Thursdays, 9-12 AM: Judyie Al-Bilali, Facilitator - Register

Thursdays, 3-5 PM: Kiran Asher, Facilitator - Register

Fridays, 9-12 AM: Sonya Atalay, Facilitator - Register

Workshops - Spring 2021

Third Spaces Workshop: Writing and Planning through Uncertain Times
Friday, February 12, 3-5pm - Register
In the first half of this ninety minute, ‘hands-on’ workshop, writing coach Cathy Luna will facilitate a conversation about strategies and resources we can use to begin, sustain, and finish our scholarly writing projects this semester. In the second half of the workshop, Cathy will share a process and some activities and guidelines for planning in these unusual times. Whether or not you plan to participate in the spring semester Virtual Community Writing sessions, this workshop will be an opportunity for you to cultivate effective writing strategies and develop a strategic plan.

Tenure/Promotion to Associate Professor: Opportunities and Challenges
Friday, February 19th, 2-3pm - Register
Dr. Lorraine Cordeiro, Associate Professor, Department of Nutrition, and Dr. Darrel Ramsey-Musolf, Associate Professor, Department of Landscape Architecture and Regional Planning
For BIPOC faculty earning tenure/promotion to Associate Professor or NTT faculty going for promotion to Associate Professor. Enhancing tenure rates is central to remedying the shortage and retention of faculty of color in higher education. The objective of this workshop is to provide scholars with some of the information, strategies, and skills needed to facilitate the transition from junior faculty status to tenured associate professor, or in the case of NTT faculty for promotion to associate professor. 

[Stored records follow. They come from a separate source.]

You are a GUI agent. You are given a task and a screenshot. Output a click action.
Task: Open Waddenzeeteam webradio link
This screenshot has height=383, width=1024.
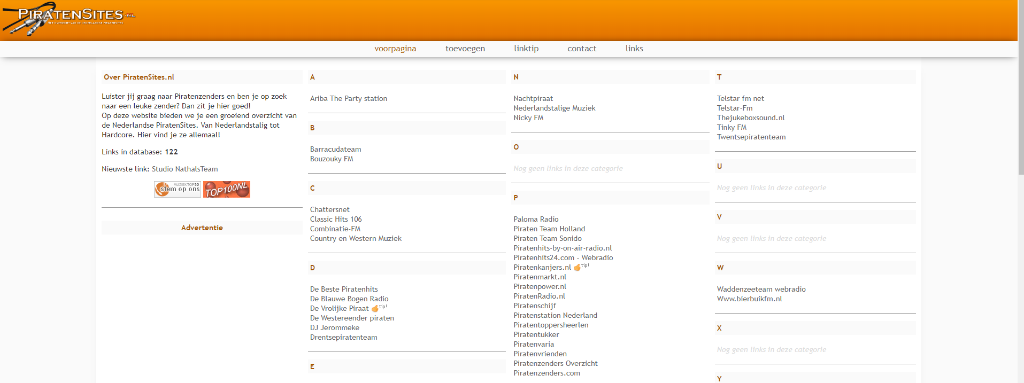761,289
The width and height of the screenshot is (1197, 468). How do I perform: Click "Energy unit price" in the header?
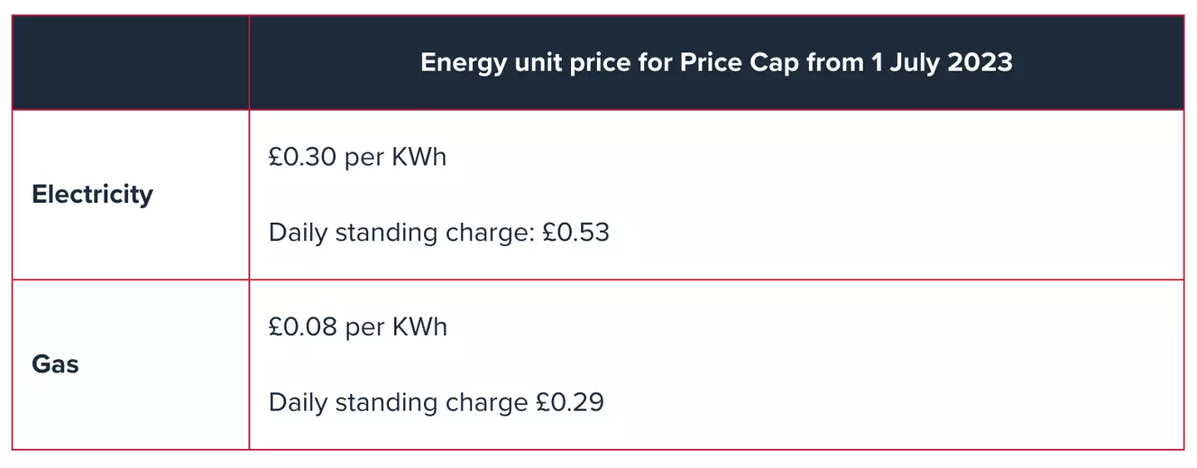click(x=525, y=62)
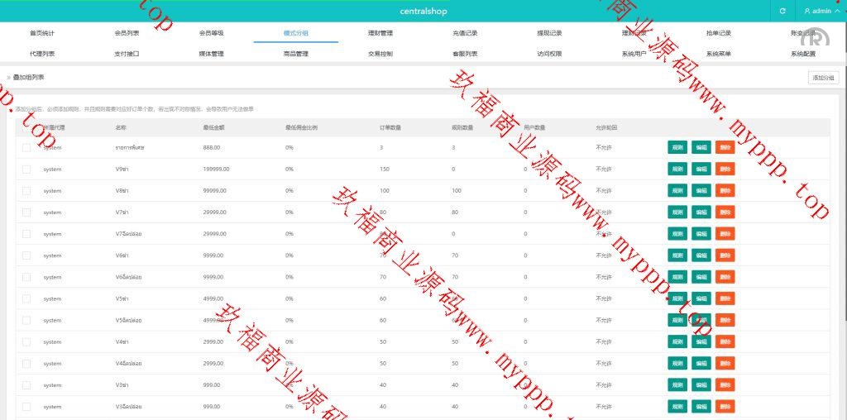Open the 商品管理 menu item

click(x=295, y=54)
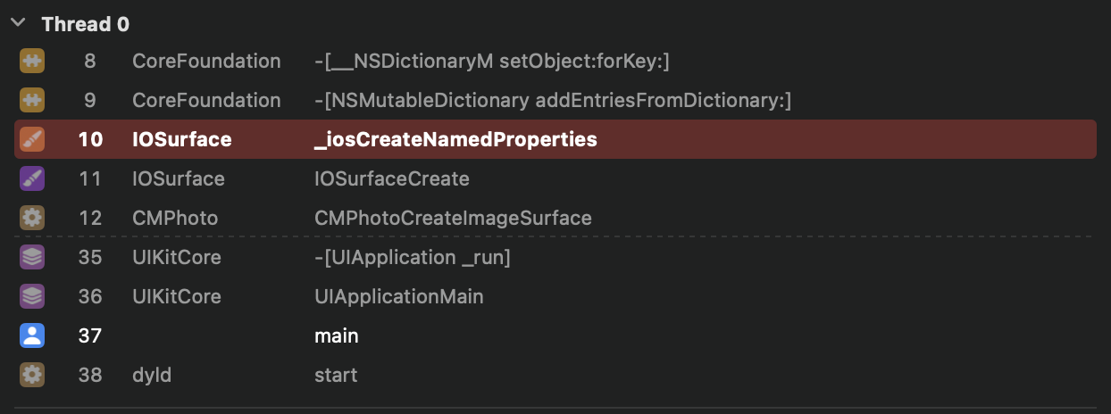Click the puzzle icon of frame 8
Screen dimensions: 1111x414
[32, 62]
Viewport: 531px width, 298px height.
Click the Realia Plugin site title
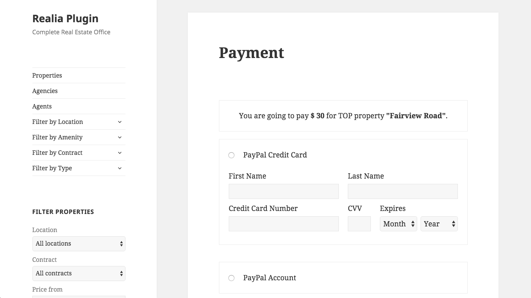tap(65, 18)
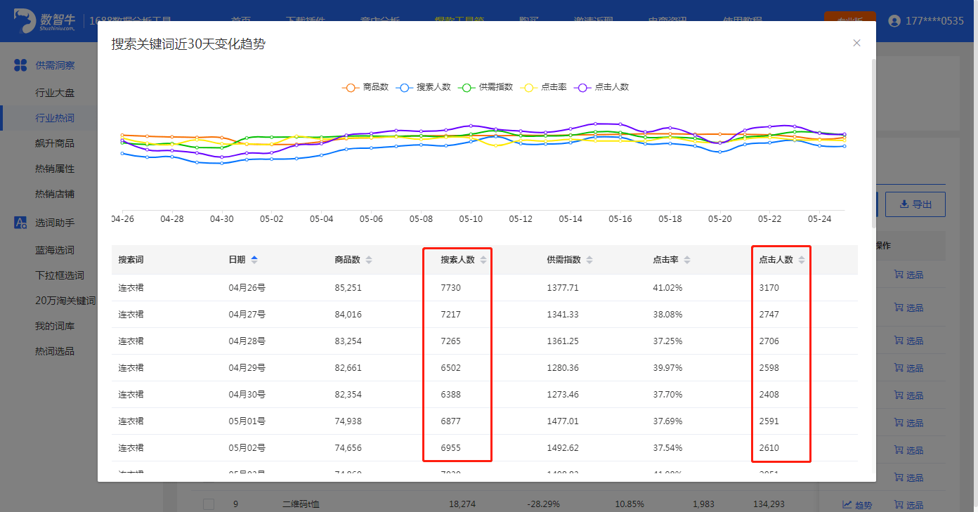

Workload Accommodation Session
Thursday, May 13 – 1:00-2:00 pm - Register
Facilitated by Dr. Lorraine Cordeiro, Associate Professor, Department of Nutrition

Interested in working in a group format to complete your workload accommodation report for Spring 2021? Join us for this accountability session to draft your report and get it ready for submission on APWS at the end of spring semester.

Spring Semester Forums

Presumed Incompetent: Experiences of Women of Color in Academia - A Session for BIPOC Faculty
Friday, March 5th, 12-1pm - OPEN TO BIPOC FACULTY - Register
Facilitated by Dr. Lorraine Cordeiro, Associate Professor, Department of Nutrition
Panelists: Dr. Mari Castañeda, Dean, Commonwealth Honors College, Dr. Whitney Battle-Baptiste, and Dr. Miliann Kang
We will explore race, gender, and class through personal narratives that reveal both the privileges and challenges faced by academic women of color as they navigate various stages of their career in higher education, including hiring, promotion, and tenure. Our panelists will share their wisdom, humor, and recommendations for academic women of color.

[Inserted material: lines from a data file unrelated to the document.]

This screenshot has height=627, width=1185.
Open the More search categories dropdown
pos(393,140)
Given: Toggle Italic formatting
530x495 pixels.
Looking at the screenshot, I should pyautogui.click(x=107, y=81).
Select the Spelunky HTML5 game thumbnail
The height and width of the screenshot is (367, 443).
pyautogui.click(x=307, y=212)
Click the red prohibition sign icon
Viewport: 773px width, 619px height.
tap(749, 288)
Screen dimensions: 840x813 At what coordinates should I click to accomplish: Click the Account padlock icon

Native American/Indigenous/First Nations Faculty – Risk, Resilience, and Finding Your Peace in Academia
Friday, April 2, 11am-1pm - OPEN TO INDIGENOUS/NATIVE AMERICAN/FIRST NATIONS FACULTY - Register
A special forum for Native American/Indigenous/First Nations Faculty facilitated by Dr. Michelle Jacob, Professor and member of the Yakima Nation 
Dr. Michelle M. Jacob is an enrolled member of the Yakama Nation and is Professor of Indigenous Studies and Director of the Sapsik’ʷałá (Teacher) Education Program in the Department of Education Studies at the University of Oregon. Michelle also serves as Affiliated Faculty in the Department of Indigenous, Race, and Ethnic Studies, and Affiliated Faculty in the Environmental Studies Program. Michelle engages in scholarly and activist work that seeks to understand and work toward a holistic sense of health and well-being within Indigenous communities and among allies who wish to engage decolonization.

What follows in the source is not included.